Pinocho no se sujeta al ambiente opresivo en el que es creado, y con rebeldía y alegría se va formando como ser humano. En este aspecto Pinocho es bastante didáctica. Se hace hincapié de forma reiterativa sobre el asunto de la obediencia ambiente, lo mismo en lo que vive Pinocho día a día que en la propaganda fascista que aparece en las calles y hasta con el malévolo Volpe (porque si en algún momento el hecho de sobreponer la publicidad de la feria a la propaganda fascista hacía pensar en la supremacía de las artes –y la libertad que supondría el espectáculo errante– sobre la política controladora, el empresario resulta ser un explotador que también demanda obediencia). En algún momento, por lo demás, se presenta otra paradoja: Pinocho rompe la ley porque le dicen que lo haga, es decir, obedeciendo es desobediente.

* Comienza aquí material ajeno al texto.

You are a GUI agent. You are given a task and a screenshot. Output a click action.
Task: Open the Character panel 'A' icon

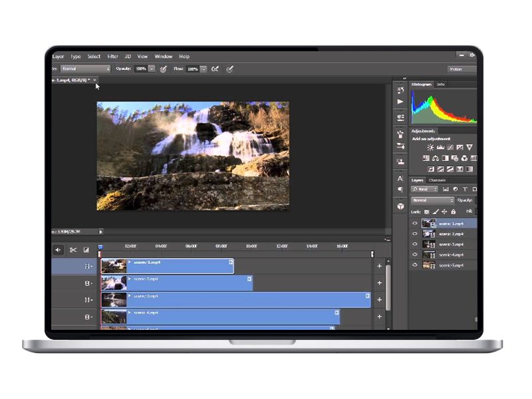(x=400, y=178)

Pinocho presenta ambiciones originales en más de un asunto y tiene alcances valiosos para diferentes públicos, como sucedía en otros tiempos con las películas de Pixar. Sin embargo, hay más de un desliz al estilo Disney. Para empezar por las canciones, que si en más de un momento (como en el musical) abrevian en la presentación de situaciones y personajes, en otras son digresiones que aportan explicaciones no del todo afortunadas. Asimismo, la cinta es habitada por cierto maniqueísmo y cierta moralina: Volpe es un villano irredento; en la conclusión se dice que Pinocho merece vivir porque es “bueno” (en el mentado making of del Toro dice que es “puro”, que no es lo mismo) y regresa de entre los muertos como lo hemos visto en hartas entregas del estudio del ratón Miguelito. Por otra parte, con todo y las quejas del grillo narrador y la alusión directa a Arthur Schopenhauer, la filosofía del alemán no tiene mayores alcances ni profundidades en la cinta.
En conclusión: Pinocho es una película fascinante que ofrece sustancia para públicos de diferentes edades. Todos, me imagino, habrán de gozarla como enanos. Sí, Rigo estaría contento.